VERNON MORNINGSTAR — B.C. forest products continue to find a growing market in China as diplomatic tensions with Canada have eased, Forests Minister Doug Donaldson says.
Speaking to reporters from Tokyo on Wednesday, Donaldson said his delegation of 35 forest company executives completed their visit to Shanghai with good trade prospects, after attending the Sino-Canadian Wood Forum. High-grade B.C. wood producers have focused on furniture manufacturers as well as the more established Chinese markets of Whistler-style resort construction and wood infill walls that reduce the country’s massive use of concrete and improve earthquake resilience.
China and Japan’s forest products markets are more significant than ever as B.C. producers struggle with continued import duties of 20 percent or more on sales to the U.S., Canada’s traditional number-one market. China currently accounts for 28 percent of B.C. wood products exports, making it the fourth-largest international customer, and Japan is the third-largest.
The scale of the Chinese construction and urbanization is so vast that its annual floor space construction is equal to 1.4 times the size of Metro Vancouver each year, Donaldson said. On the resort side, five billion Chinese people took a domestic vacation trip in 2018, an 11 percent increase over 2017.
The 2018 B.C. trade mission to China and Japan came shortly after Canadian authorities detained Chinese telecommunications executive Meng Wazhou for extradition to the U.S. over charges there. The Huawei executive remains in Vancouver on bail as lawyers argue over the extradition application.

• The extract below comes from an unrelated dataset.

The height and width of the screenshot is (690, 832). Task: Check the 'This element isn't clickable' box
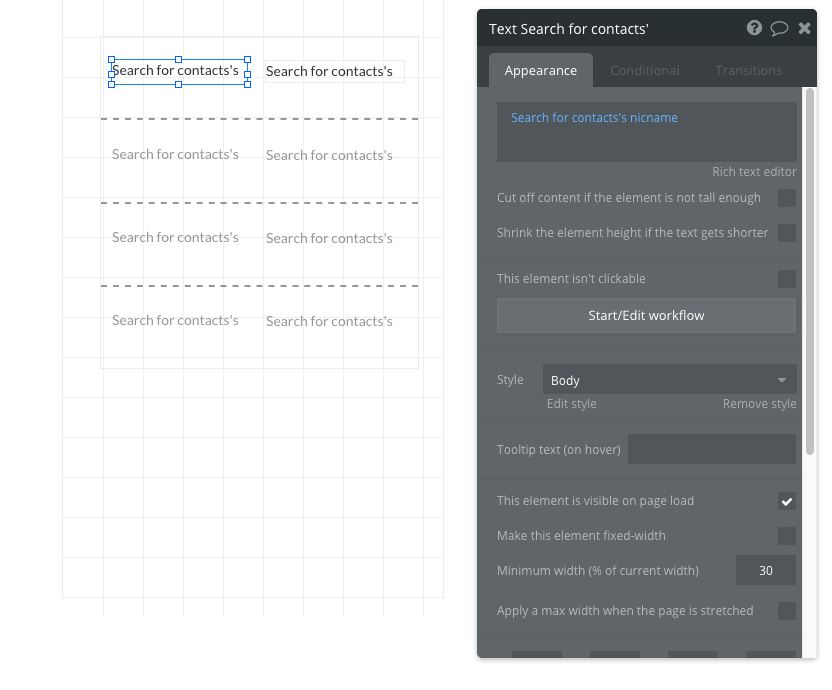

Donaldson left last year’s trade mission before it entered China, uncertain over the reception any Canadian politician would receive, as China took two Canadians into custody and began a series of trade sanctions on Canadian farm and other products.
This year the diplomatic tensions have eased, and Donaldson said he had a normal reception from industry officials in Shanghai.
One of the mission’s goals in Japan this week is exploring further sales of B.C. wood pellets, as the country struggles to replace its nuclear power generation following the 2011 Fukushima earthquake and tsunami that crippled one of its nuclear power plants.